[Word and item position data]
================================

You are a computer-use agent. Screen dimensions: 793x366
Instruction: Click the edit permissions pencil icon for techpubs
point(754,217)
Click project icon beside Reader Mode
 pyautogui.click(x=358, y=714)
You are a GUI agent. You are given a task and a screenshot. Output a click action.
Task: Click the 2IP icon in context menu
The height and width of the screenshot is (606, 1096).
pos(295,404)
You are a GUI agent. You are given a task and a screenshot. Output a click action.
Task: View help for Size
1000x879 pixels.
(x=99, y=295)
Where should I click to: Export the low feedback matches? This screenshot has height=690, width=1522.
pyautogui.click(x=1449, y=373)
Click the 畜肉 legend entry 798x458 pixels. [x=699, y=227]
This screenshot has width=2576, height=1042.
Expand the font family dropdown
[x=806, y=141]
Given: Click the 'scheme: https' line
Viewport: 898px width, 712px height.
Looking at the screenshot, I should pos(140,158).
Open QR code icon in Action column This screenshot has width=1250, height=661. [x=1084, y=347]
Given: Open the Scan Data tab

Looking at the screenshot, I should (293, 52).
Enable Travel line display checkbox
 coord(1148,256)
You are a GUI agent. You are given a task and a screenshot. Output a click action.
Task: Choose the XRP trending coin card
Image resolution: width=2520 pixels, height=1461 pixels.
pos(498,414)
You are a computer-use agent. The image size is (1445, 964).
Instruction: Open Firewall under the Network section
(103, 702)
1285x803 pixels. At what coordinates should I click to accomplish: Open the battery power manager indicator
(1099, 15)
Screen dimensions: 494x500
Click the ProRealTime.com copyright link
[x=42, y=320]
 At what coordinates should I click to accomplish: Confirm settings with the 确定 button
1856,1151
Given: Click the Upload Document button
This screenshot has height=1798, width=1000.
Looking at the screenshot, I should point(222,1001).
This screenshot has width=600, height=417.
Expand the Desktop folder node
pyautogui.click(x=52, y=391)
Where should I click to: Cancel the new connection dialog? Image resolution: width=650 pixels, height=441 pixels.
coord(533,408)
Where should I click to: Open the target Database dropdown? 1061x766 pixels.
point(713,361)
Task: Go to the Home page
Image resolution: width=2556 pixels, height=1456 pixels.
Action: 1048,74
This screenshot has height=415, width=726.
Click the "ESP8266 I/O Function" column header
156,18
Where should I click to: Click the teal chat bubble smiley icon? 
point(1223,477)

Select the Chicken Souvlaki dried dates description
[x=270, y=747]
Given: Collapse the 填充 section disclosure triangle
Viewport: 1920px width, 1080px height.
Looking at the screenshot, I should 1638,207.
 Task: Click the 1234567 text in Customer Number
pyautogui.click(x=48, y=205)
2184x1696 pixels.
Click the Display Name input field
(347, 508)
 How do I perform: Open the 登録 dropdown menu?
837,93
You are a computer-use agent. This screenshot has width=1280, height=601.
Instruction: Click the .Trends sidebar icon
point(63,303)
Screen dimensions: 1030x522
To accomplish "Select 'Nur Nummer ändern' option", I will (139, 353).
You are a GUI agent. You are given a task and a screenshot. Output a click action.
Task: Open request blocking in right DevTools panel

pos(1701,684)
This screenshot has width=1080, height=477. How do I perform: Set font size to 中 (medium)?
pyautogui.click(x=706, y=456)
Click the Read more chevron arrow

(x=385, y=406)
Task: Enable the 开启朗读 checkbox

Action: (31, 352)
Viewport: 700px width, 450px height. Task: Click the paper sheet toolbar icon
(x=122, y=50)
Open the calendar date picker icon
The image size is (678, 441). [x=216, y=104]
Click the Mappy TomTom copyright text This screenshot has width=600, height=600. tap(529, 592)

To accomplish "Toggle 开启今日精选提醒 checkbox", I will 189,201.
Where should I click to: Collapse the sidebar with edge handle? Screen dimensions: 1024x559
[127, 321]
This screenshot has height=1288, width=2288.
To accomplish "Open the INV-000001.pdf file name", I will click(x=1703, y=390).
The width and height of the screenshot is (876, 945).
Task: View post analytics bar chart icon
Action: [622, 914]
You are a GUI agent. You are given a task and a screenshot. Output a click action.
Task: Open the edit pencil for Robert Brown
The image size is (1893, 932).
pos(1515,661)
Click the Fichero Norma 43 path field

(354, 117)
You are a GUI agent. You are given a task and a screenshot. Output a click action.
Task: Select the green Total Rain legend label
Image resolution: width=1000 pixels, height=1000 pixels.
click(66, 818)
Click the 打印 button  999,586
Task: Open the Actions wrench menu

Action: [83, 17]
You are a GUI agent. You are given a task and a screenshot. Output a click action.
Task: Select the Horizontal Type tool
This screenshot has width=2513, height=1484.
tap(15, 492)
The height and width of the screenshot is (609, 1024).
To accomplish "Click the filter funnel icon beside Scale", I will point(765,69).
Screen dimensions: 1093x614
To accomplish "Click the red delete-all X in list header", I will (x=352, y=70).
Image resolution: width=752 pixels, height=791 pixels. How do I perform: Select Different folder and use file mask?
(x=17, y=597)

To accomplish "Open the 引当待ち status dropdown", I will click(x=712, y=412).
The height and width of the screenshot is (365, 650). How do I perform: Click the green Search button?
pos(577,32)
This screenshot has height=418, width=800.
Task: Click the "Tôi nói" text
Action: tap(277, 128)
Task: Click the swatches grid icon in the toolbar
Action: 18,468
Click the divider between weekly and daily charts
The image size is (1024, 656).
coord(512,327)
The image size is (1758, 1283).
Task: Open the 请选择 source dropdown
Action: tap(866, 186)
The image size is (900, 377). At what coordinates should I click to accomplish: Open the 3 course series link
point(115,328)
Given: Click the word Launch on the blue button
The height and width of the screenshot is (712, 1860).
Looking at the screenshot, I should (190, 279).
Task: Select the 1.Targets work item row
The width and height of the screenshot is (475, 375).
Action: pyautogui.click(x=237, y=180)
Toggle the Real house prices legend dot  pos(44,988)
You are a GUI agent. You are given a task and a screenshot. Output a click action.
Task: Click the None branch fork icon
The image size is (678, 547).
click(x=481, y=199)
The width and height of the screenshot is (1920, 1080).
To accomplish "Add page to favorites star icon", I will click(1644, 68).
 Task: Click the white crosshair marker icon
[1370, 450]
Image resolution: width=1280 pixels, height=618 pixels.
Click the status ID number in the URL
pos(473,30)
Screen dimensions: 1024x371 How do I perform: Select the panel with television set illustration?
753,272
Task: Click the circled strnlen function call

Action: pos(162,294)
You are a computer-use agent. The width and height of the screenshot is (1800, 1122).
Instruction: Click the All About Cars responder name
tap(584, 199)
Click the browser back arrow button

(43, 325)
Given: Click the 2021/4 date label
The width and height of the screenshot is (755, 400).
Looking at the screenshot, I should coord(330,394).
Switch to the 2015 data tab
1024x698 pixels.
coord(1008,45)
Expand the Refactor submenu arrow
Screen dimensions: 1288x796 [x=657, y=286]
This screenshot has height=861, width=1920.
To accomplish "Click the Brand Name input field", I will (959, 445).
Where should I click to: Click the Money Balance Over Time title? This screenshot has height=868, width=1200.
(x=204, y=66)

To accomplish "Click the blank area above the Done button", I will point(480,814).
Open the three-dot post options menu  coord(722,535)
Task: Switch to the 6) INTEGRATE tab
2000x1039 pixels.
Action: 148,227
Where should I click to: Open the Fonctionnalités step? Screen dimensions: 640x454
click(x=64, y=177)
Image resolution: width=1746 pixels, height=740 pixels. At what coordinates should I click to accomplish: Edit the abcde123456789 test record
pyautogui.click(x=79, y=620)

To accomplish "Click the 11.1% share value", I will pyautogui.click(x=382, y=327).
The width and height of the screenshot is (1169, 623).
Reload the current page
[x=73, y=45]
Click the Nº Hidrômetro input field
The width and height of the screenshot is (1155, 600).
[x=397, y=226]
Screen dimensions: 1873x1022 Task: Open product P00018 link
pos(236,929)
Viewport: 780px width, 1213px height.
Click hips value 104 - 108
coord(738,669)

================================

• Requirement
Put each line of the material above into a numbered list, skipping any blank lines.

• Result for this task
1. You are a computer-use agent. Screen dimensions: 793x366
2. Instruction: Click the edit permissions pencil icon for techpubs
3. point(754,217)
4. Click project icon beside Reader Mode
5.  pyautogui.click(x=358, y=714)
6. You are a GUI agent. You are given a task and a screenshot. Output a click action.
7. Task: Click the 2IP icon in context menu
8. The height and width of the screenshot is (606, 1096).
9. pos(295,404)
10. You are a GUI agent. You are given a task and a screenshot. Output a click action.
11. Task: View help for Size
12. 1000x879 pixels.
13. (x=99, y=295)
14. Where should I click to: Export the low feedback matches? This screenshot has height=690, width=1522.
15. pyautogui.click(x=1449, y=373)
16. Click the 畜肉 legend entry 798x458 pixels. [x=699, y=227]
17. This screenshot has width=2576, height=1042.
18. Expand the font family dropdown
19. [x=806, y=141]
20. Given: Click the 'scheme: https' line
21. Viewport: 898px width, 712px height.
22. Looking at the screenshot, I should pos(140,158).
23. Open QR code icon in Action column This screenshot has width=1250, height=661. [x=1084, y=347]
24. Given: Open the Scan Data tab
25. Looking at the screenshot, I should (293, 52).
26. Enable Travel line display checkbox
27.  coord(1148,256)
28. You are a GUI agent. You are given a task and a screenshot. Output a click action.
29. Task: Choose the XRP trending coin card
30. Image resolution: width=2520 pixels, height=1461 pixels.
31. pos(498,414)
32. You are a computer-use agent. The image size is (1445, 964).
33. Instruction: Open Firewall under the Network section
34. (103, 702)
35. 1285x803 pixels. At what coordinates should I click to accomplish: Open the battery power manager indicator
36. (1099, 15)
37. Screen dimensions: 494x500
38. Click the ProRealTime.com copyright link
39. [x=42, y=320]
40.  At what coordinates should I click to accomplish: Confirm settings with the 确定 button
41. 1856,1151
42. Given: Click the Upload Document button
43. This screenshot has height=1798, width=1000.
44. Looking at the screenshot, I should point(222,1001).
45. This screenshot has width=600, height=417.
46. Expand the Desktop folder node
47. pyautogui.click(x=52, y=391)
48. Where should I click to: Cancel the new connection dialog? Image resolution: width=650 pixels, height=441 pixels.
49. coord(533,408)
50. Where should I click to: Open the target Database dropdown? 1061x766 pixels.
51. point(713,361)
52. Task: Go to the Home page
53. Image resolution: width=2556 pixels, height=1456 pixels.
54. Action: 1048,74
55. This screenshot has height=415, width=726.
56. Click the "ESP8266 I/O Function" column header
57. 156,18
58. Where should I click to: Click the teal chat bubble smiley icon? 
59. point(1223,477)
60. Select the Chicken Souvlaki dried dates description
61. [x=270, y=747]
62. Given: Collapse the 填充 section disclosure triangle
63. Viewport: 1920px width, 1080px height.
64. Looking at the screenshot, I should 1638,207.
65.  Task: Click the 1234567 text in Customer Number
66. pyautogui.click(x=48, y=205)
67. 2184x1696 pixels.
68. Click the Display Name input field
69. (347, 508)
70.  How do I perform: Open the 登録 dropdown menu?
71. 837,93
72. You are a computer-use agent. This screenshot has width=1280, height=601.
73. Instruction: Click the .Trends sidebar icon
74. point(63,303)
75. Screen dimensions: 1030x522
76. To accomplish "Select 'Nur Nummer ändern' option", I will (139, 353).
77. You are a GUI agent. You are given a task and a screenshot. Output a click action.
78. Task: Open request blocking in right DevTools panel
79. pos(1701,684)
80. This screenshot has width=1080, height=477. How do I perform: Set font size to 中 (medium)?
81. pyautogui.click(x=706, y=456)
82. Click the Read more chevron arrow
83. (x=385, y=406)
84. Task: Enable the 开启朗读 checkbox
85. Action: (31, 352)
86. Viewport: 700px width, 450px height. Task: Click the paper sheet toolbar icon
87. (x=122, y=50)
88. Open the calendar date picker icon
89. The image size is (678, 441). [x=216, y=104]
90. Click the Mappy TomTom copyright text This screenshot has width=600, height=600. tap(529, 592)
91. To accomplish "Toggle 开启今日精选提醒 checkbox", I will 189,201.
92. Where should I click to: Collapse the sidebar with edge handle? Screen dimensions: 1024x559
93. [127, 321]
94. This screenshot has height=1288, width=2288.
95. To accomplish "Open the INV-000001.pdf file name", I will click(x=1703, y=390).
96. The width and height of the screenshot is (876, 945).
97. Task: View post analytics bar chart icon
98. Action: [622, 914]
99. You are a GUI agent. You are given a task and a screenshot. Output a click action.
100. Task: Open the edit pencil for Robert Brown
101. The image size is (1893, 932).
102. pos(1515,661)
103. Click the Fichero Norma 43 path field
104. (354, 117)
105. You are a GUI agent. You are given a task and a screenshot. Output a click action.
106. Task: Select the green Total Rain legend label
107. Image resolution: width=1000 pixels, height=1000 pixels.
108. click(66, 818)
109. Click the 打印 button  999,586
110. Task: Open the Actions wrench menu
111. Action: [83, 17]
112. You are a GUI agent. You are given a task and a screenshot. Output a click action.
113. Task: Select the Horizontal Type tool
114. This screenshot has width=2513, height=1484.
115. tap(15, 492)
116. The height and width of the screenshot is (609, 1024).
117. To accomplish "Click the filter funnel icon beside Scale", I will point(765,69).
118. Screen dimensions: 1093x614
119. To accomplish "Click the red delete-all X in list header", I will (x=352, y=70).
120. Image resolution: width=752 pixels, height=791 pixels. How do I perform: Select Different folder and use file mask?
121. (x=17, y=597)
122. To accomplish "Open the 引当待ち status dropdown", I will click(x=712, y=412).
123. The height and width of the screenshot is (365, 650). How do I perform: Click the green Search button?
124. pos(577,32)
125. This screenshot has height=418, width=800.
126. Task: Click the "Tôi nói" text
127. Action: tap(277, 128)
128. Task: Click the swatches grid icon in the toolbar
129. Action: 18,468
130. Click the divider between weekly and daily charts
131. The image size is (1024, 656).
132. coord(512,327)
133. The image size is (1758, 1283).
134. Task: Open the 请选择 source dropdown
135. Action: tap(866, 186)
136. The image size is (900, 377). At what coordinates should I click to accomplish: Open the 3 course series link
137. point(115,328)
138. Given: Click the word Launch on the blue button
139. The height and width of the screenshot is (712, 1860).
140. Looking at the screenshot, I should (190, 279).
141. Task: Select the 1.Targets work item row
142. The width and height of the screenshot is (475, 375).
143. Action: pyautogui.click(x=237, y=180)
144. Toggle the Real house prices legend dot  pos(44,988)
145. You are a GUI agent. You are given a task and a screenshot. Output a click action.
146. Task: Click the None branch fork icon
147. The image size is (678, 547).
148. click(x=481, y=199)
149. The width and height of the screenshot is (1920, 1080).
150. To accomplish "Add page to favorites star icon", I will click(1644, 68).
151.  Task: Click the white crosshair marker icon
152. [1370, 450]
153. Image resolution: width=1280 pixels, height=618 pixels.
154. Click the status ID number in the URL
155. pos(473,30)
156. Screen dimensions: 1024x371 How do I perform: Select the panel with television set illustration?
157. 753,272
158. Task: Click the circled strnlen function call
159. Action: pos(162,294)
160. You are a computer-use agent. The width and height of the screenshot is (1800, 1122).
161. Instruction: Click the All About Cars responder name
162. tap(584, 199)
163. Click the browser back arrow button
164. (43, 325)
165. Given: Click the 2021/4 date label
166. The width and height of the screenshot is (755, 400).
167. Looking at the screenshot, I should coord(330,394).
168. Switch to the 2015 data tab
169. 1024x698 pixels.
170. coord(1008,45)
171. Expand the Refactor submenu arrow
172. Screen dimensions: 1288x796 [x=657, y=286]
173. This screenshot has height=861, width=1920.
174. To accomplish "Click the Brand Name input field", I will (959, 445).
175. Where should I click to: Click the Money Balance Over Time title? This screenshot has height=868, width=1200.
176. (x=204, y=66)
177. To accomplish "Click the blank area above the Done button", I will point(480,814).
178. Open the three-dot post options menu  coord(722,535)
179. Task: Switch to the 6) INTEGRATE tab
180. 2000x1039 pixels.
181. Action: 148,227
182. Where should I click to: Open the Fonctionnalités step? Screen dimensions: 640x454
183. click(x=64, y=177)
184. Image resolution: width=1746 pixels, height=740 pixels. At what coordinates should I click to accomplish: Edit the abcde123456789 test record
185. pyautogui.click(x=79, y=620)
186. To accomplish "Click the 11.1% share value", I will pyautogui.click(x=382, y=327).
187. The width and height of the screenshot is (1169, 623).
188. Reload the current page
189. [x=73, y=45]
190. Click the Nº Hidrômetro input field
191. The width and height of the screenshot is (1155, 600).
192. [x=397, y=226]
193. Screen dimensions: 1873x1022 Task: Open product P00018 link
194. pos(236,929)
195. Viewport: 780px width, 1213px height.
196. Click hips value 104 - 108
197. coord(738,669)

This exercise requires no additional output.